Summary 2021: Ecuador celebrated the Olympic golds of Dajomes and Carapaz and the silver of Salazar

Photo: Tim de Waele / Getty Images

Ecuadorian sport made the country vibrate in 2021 with the medals of Neisi Dajomes, Tamara Salazar and Richard Carapaz at the Tokyo 2020 Olympic Games.

The participation of local athletes in the Tokyo Olympics became the most important event for Ecuador in 2021, due to the outstanding participation of their delegation with historic medals.

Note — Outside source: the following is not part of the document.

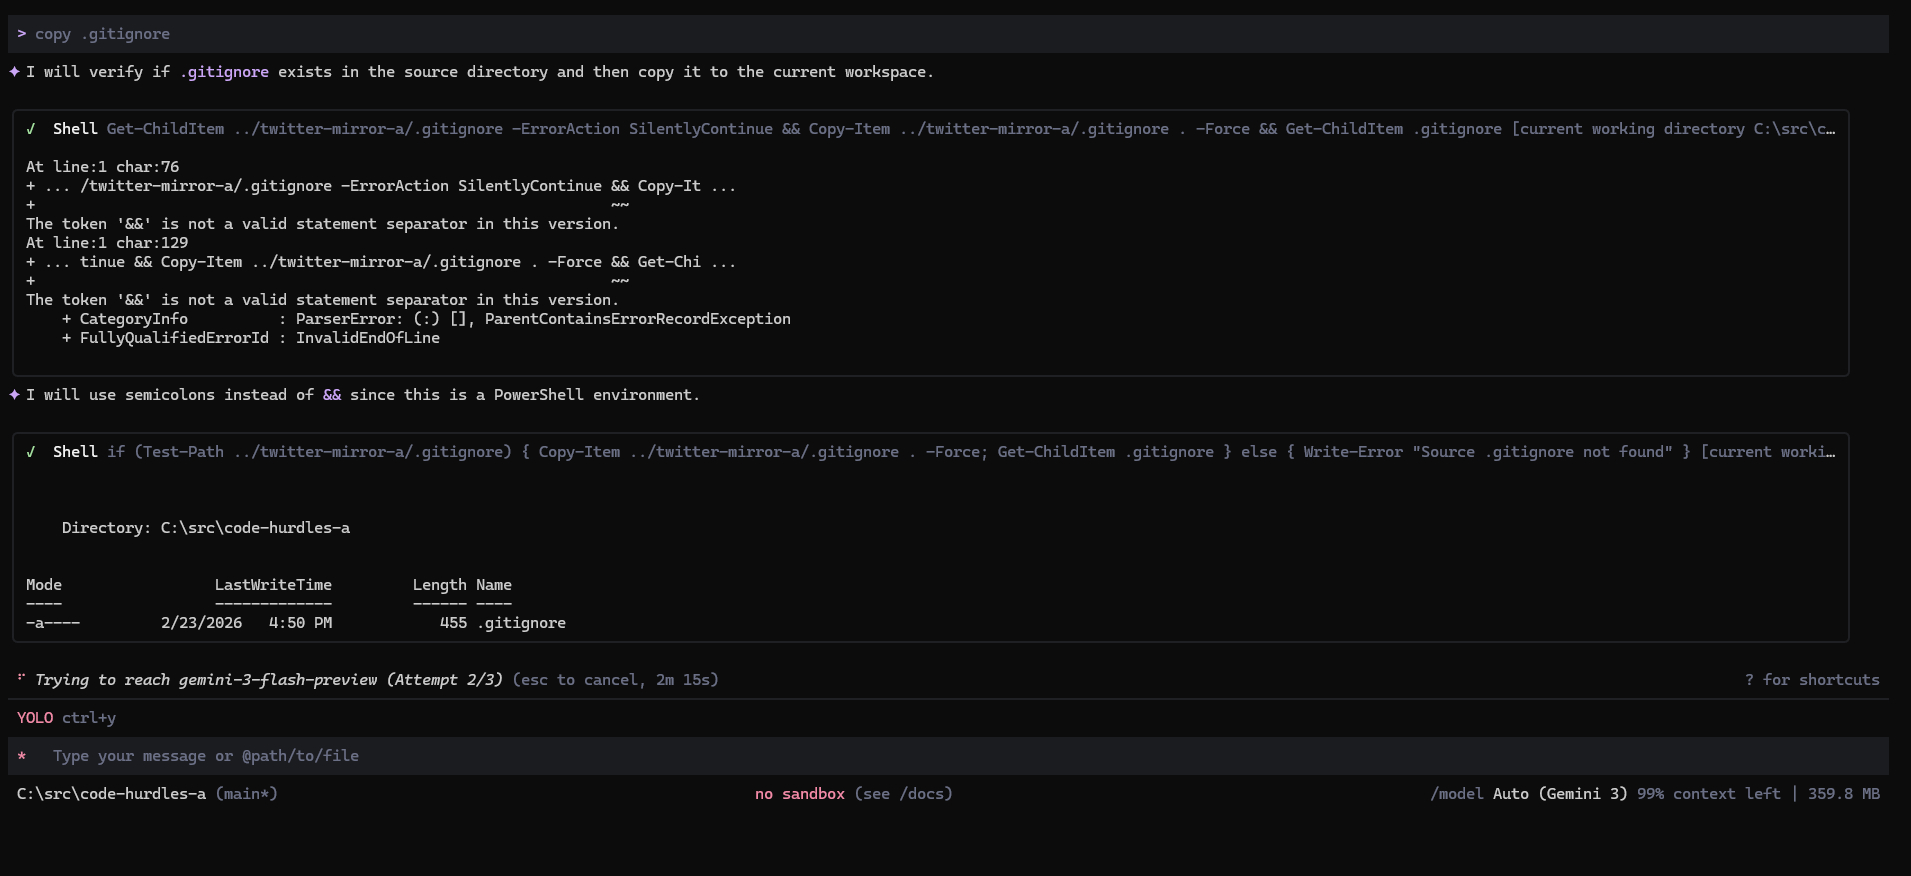The width and height of the screenshot is (1911, 876).
Task: Click '? for shortcuts' hint
Action: (1811, 680)
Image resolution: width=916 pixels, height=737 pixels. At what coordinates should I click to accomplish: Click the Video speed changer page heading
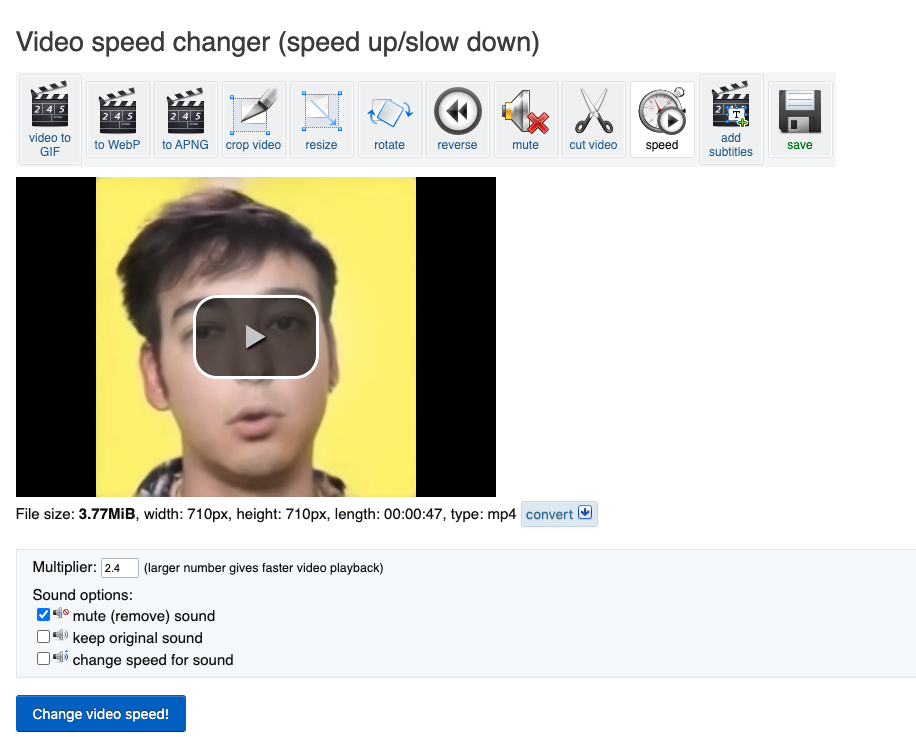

For the first time in an Olympics, an Ecuadorian woman bathed in gold with Neisi Dajomes in weightlifting, and in the same sport she won the silver medal with Tamara Salazar.

To close the most outstanding participation of Ecuadorians in the Olympics, road cyclist Richard Carapaz was the first to fill his compatriots with joy by winning the long-awaited gold medal.

This year he also left the central defender of La Tri Piero Hincapié as the figure with the greatest projection of the Ecuadorian sport.

Hincapié has been key in the performance of the team that is in the qualifying zone (third place) for the 2022 World Cup in Qatar in the absence of four dates to conclude the South American tie.

The player had a fleeting step with Independiente del Valle, the youth teams and played the 2019 World Cup in Brazil Under’17, in August 2020 he played with the Argentine Talleres and was shown as one of their figures.

In August 2021 he went to Bayer 04 Leverkusen in Germany where he is consolidating in the starting team, while with the senior team he made his debut in June this year and has become a key player with only 19 years.

2021 also left the departure of sprinter Alex Quiñónez, who was shot dead in October in one of the populated neighborhoods of the port city of Guayaquil, a fact that shook Ecuadorians for his treachery.

The 32-year-old athlete debuted at the 2012 London Olympics where he was the seventh fastest in the world, which earned him being considered a talent for Ecuadorian sport, and for Tokyo 2020 he became the first athlete to achieve his classification.

At the time of his death, Quiñónez was serving a suspension imposed by the International Olympic Committee, prior to Tokyo, for not attending and being unaccounted for during three doping controls.

The foregoing, according to his family members, affected him emotionally, because he was also left without the financial support of the High Performance Plan of the Ecuadorian Olympic Committee (COE).